Entries —
- - -

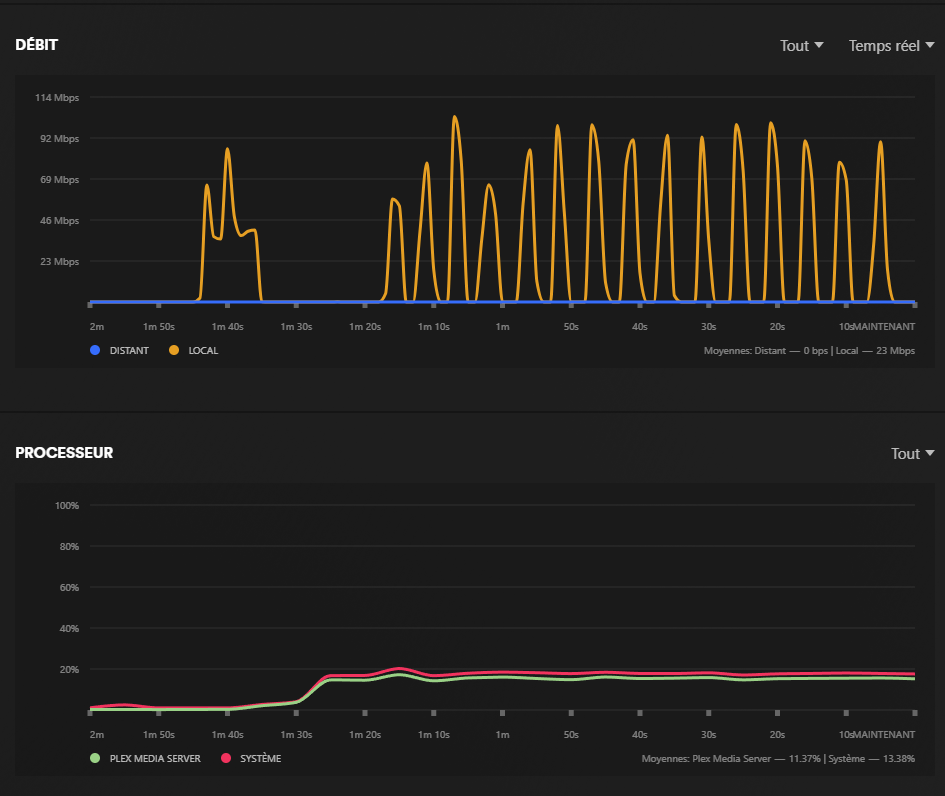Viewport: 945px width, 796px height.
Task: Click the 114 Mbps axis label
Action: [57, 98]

- - -

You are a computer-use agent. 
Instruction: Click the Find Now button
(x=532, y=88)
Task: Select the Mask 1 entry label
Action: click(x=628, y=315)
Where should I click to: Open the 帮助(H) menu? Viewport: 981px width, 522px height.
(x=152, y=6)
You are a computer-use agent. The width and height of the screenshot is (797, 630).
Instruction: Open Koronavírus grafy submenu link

- - -

Given problem — Count the lines above that contain the word "Open". Reply with the number alone.

Answer — 2